Katip Çelebi “Keşfu’l-Zunûn” adlı eserinde “sözcüklerin aralarındaki çıkak (mahreç) ilişkileri dolayısıyla köklerin birbiriyle ilgisi ve yan anlam olarak sözcüklerin nasıl türediğini araştıran bilim dalıdır. Bunu yaparken kök bakımından değil kelimeler arasındaki yan anlam ilişkilerini ve sözcüklerin harf olarak yapılarını da inceler.” diyorii. Yukarıdan da anlaşıldığı gibi etimoloji, diğer adıyla iştikakın konusu sözcüklerdir. Tabii ki diğer bilim dallarında olduğu gibi bu bilimin de bir metodolojisi vardır. Arap dili bilginleri bu bilimin kurallarını koyarken dilin yapısından yola çıkarak, harflerin mahreçlerindeki kuralları, kelimeler arasındaki kök ve yan anlam türetme kurallarını dikkate almışlardır. Bundan amaçları ise şimdiye kadar geçmiş Sami dillerin en işleği ve gelişmişi olan Arap dilinin sözcüklerinin kök ve türevlerinin doğru bir şekilde çıkarılabilmesi, bu konuda hata yapılmasını engellemek ve sözcükler arasındaki ilişkileri anlama yetisi kazandırmaktır.

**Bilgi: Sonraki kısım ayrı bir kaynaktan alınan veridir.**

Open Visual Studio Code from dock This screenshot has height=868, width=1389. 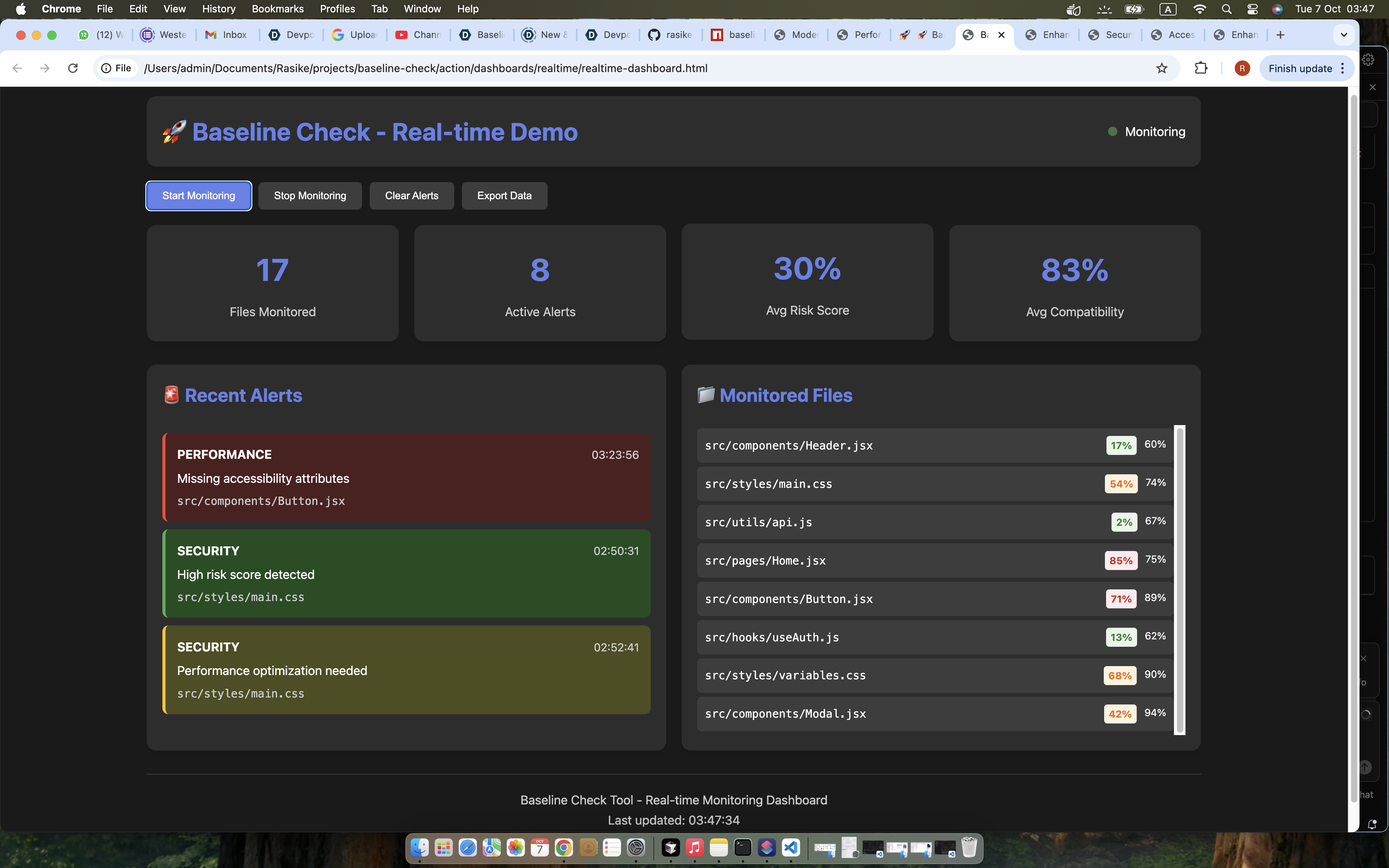click(791, 847)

Köklerin anlamları ve aralarındaki ilişkiyi bütün özellikleriyle araştırıp ortaya koymak iştikakın konusudur. Ancak istenilen, sözcüğün dış yapısı, görünümü ile ilgiliyse bu daha çok “sarf”ı ilgilendiren bir durumduriii. Arap dili bilginleri dil öğretiminde iştikak, sarf ve dil sıralamasında iştikakı sarf ve dil arasına koymuşlardır. Bu yüzden tasrif ya da sarf kitaplarında da iştikak sözcüğüne çok rastlanır.

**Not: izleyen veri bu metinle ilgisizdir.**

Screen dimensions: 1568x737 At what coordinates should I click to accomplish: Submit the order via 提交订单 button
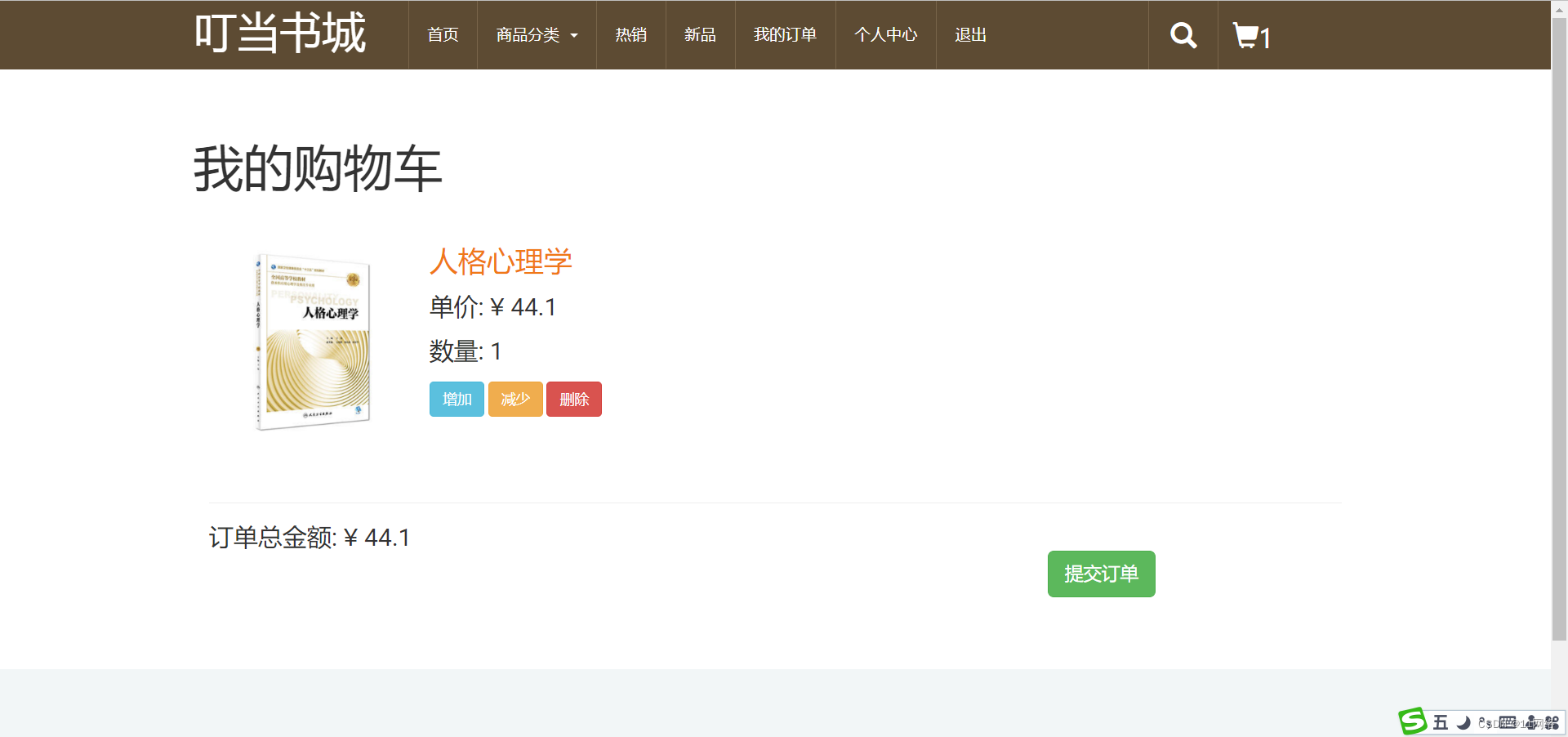coord(1100,574)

Bu konuda çalışma yapan Arap dili bilginleri iştikakı üç bölüm altında incelemişlerdir.
a) el-İştikâku’s-Sağir: Anlamda ilgi ve kök harflerinin sıralanışında birlik olan iştikak çeşididir. Örneğin,ضَرَبَ (darebe) “vurdu” fiilinden ضَرْبٌ (darb) “vurmak” mastarının türetilmesi gibi. Üç ve dört harfli fiillerden ve isimlerden türetilen sözcükler ve fiiller bu yolla elde edilmişlerdir.
b) İştikâku’l-Kebir: İki sözcük arasında kök harfleri ve anlam bakımından ilgi bulunması fakat harflerin sıralanışında farklılık bulunmasıdır. Örneğin, طَرَح (taraha) ve طَحَرَ (tahara) sözcüklerinin ikisi de “atmak” anlamına gelmektedir. Bunlar anlam ve kök harfleri bakımından da aralarında bir uyum söz konusudur. Ancak harflerin sıralanışı farklıdır. Bu tür iştikâka ise el-İştikâku’l-Kebîr denir.

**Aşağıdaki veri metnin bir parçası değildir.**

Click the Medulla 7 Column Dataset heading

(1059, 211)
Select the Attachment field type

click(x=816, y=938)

c) İştikâku’l-Ekber: İki sözcüğün kök harflerinin çoğunda uyum olmasıdır. Uymayan harflerin ise mahreçlerinde uygunluk bulunmasıdır. Örneğin, نَعَقَ (na‘aka) “karga öttü” ve نَهَقَ (neheka) “eşek anırdı” sözcüklerinde uymayan sesler gırtlak sesleridir. Bu bakımdan aralarında bir uyum vardıriv.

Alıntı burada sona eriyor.